Set exercise
Tally the lines of the listing that contain the string "agent", treating uppercase and lowercase as distinct. Give only the number.

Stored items

+++

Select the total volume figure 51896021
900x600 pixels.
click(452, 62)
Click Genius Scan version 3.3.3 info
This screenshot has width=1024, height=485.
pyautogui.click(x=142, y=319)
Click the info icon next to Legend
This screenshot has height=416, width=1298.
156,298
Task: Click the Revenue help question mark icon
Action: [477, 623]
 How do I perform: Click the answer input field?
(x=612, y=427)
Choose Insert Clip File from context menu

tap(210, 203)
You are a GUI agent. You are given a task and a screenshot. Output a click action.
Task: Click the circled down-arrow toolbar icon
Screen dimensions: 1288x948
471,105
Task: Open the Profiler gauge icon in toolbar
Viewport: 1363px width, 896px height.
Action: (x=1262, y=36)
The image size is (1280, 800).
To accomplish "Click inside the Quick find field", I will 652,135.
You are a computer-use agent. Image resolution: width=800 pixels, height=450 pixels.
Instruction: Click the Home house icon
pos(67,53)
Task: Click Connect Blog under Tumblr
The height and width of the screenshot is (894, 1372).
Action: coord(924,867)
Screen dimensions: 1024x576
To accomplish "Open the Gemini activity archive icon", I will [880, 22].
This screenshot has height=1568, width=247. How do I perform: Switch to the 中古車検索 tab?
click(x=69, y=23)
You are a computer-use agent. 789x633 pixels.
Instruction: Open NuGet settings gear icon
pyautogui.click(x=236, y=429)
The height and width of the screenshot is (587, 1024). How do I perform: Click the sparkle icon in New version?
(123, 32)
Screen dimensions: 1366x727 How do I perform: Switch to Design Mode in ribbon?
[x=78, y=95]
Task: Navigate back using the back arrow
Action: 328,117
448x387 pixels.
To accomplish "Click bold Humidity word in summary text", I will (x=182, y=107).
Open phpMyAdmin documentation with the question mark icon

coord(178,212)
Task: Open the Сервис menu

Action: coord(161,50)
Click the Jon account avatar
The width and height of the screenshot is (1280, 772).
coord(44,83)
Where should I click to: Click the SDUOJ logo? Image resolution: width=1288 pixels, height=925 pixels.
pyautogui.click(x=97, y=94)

+++

Response to the task
3